Along with the fact that I am causing deep hurt, worry, grief and pain to the people I love the most and, in their minds, separating myself from them in both this life and the eternal, I am also dealing with a degree of loneliness I have never before experienced. Close relationships – the kind that allow for the exchange of real, true, unfiltered thoughts and feelings from the deepest parts of your heart and mind – take years to develop, and many of the ones I have grown in my own life have been compromised. I am fortunate to have a sister and one close college friend with whom my relationships have been unaffected by my change in perspective, but losing that relaxed, all-knowing, complete openness with my parents, especially, has, in a way, set me adrift in the world.

On top of all that, there is a lingering possibility in my mind that somehow I HAVE been deceived. I can still look at my current self through my past eyes – as a selfish and/or deluded person, choosing her own way over God’s. I can hear my parents’ and friends’ remorse-tinged conclusions that Satan (or my own pride or fear) has blinded me, and their hopeful resolutions to pray me back into the kingdom. Those voices, that point of view, has been engrained in me from the time I was born, and though it no longer makes any sense to me on hardly any level, it is still my “default setting.” I still sometimes wake up in the morning “thinking like a Christian.” And so, there is still a little tiny inkling of fear that maybe they are all right. Maybe I, and the billions of people in the world who cannot, for whatever reason, believe that Jesus is “the way, the truth, and the life,” are all wrong…are all headed for Hell.

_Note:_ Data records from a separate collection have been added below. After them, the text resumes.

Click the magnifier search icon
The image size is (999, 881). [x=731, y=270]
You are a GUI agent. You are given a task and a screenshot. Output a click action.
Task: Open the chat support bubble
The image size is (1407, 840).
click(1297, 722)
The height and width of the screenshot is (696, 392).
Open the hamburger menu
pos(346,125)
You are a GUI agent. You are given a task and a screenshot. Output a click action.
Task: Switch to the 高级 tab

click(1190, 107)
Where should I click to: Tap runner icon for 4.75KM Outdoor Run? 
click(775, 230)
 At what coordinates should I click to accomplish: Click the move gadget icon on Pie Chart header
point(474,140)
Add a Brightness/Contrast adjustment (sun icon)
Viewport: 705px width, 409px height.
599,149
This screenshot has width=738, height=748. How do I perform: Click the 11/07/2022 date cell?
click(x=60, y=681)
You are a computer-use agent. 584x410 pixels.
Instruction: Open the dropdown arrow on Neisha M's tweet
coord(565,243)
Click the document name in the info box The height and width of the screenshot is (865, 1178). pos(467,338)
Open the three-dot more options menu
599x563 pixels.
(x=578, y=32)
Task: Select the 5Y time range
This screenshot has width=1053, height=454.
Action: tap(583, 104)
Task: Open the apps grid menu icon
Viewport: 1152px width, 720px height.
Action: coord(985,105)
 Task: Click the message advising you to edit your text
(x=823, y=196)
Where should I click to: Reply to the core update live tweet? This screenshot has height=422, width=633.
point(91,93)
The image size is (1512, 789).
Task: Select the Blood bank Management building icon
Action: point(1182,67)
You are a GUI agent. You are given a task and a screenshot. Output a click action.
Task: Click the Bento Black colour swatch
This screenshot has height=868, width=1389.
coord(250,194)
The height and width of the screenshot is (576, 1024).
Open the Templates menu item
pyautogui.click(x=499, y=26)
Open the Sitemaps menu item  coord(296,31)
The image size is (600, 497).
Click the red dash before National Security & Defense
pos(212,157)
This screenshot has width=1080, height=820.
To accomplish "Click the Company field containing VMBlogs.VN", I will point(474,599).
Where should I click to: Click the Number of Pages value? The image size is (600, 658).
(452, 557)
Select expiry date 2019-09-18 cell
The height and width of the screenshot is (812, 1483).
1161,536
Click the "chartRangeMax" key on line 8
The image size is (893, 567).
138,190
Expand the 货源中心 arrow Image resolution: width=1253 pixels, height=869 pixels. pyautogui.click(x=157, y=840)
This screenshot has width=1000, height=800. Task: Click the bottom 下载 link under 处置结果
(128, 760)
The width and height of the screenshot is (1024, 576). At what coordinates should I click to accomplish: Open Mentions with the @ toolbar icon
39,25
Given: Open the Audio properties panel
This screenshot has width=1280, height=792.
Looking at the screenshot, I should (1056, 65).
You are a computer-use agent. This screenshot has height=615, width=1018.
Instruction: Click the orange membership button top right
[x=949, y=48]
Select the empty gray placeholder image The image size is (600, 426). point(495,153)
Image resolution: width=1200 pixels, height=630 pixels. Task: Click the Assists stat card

But then that thought – the thought of Hell – brings me back to my senses…reminds me of how I got here in the first place. It reminds me of all the contradictions I had to rationalize, all of the mental hoops I had to jump through, to believe in Jesus as the Son of God, believe in the Bible, even in a contextual, allegorical sense. No. There is no going back for me. Maybe there is a God. Maybe there is an afterlife. I am still open to that possibility (again, I am a “soft” atheist – I lack belief in a god, as opposed to a “hard” atheist, who believes definitively that there is no god). All I know is that, if there is – He/She cannot possibly be the God revealed in the Bible. Any god who would create, for the sole purpose of his own pleasure, beings with the potential to go bad and end up in eternal anguish, could not be good and could not be God. If God exists, he/she would be completely self-fulfilled. He/she would not need anything or anybody. And to create sentient beings able to experience pain and grief in order to meet some kind of need for “glory” him/herself would not be good or loving or “god-like” at all. This, to me, seems very clear.

At the same time there is a lot about life that I don’t know. And there are now some questions – BIG questions – that I don’t really have any answers for. But these I will get to another day. This post has wandered a long way from its original topic, not to mention grown ridiculously long. Oops! I will be done now.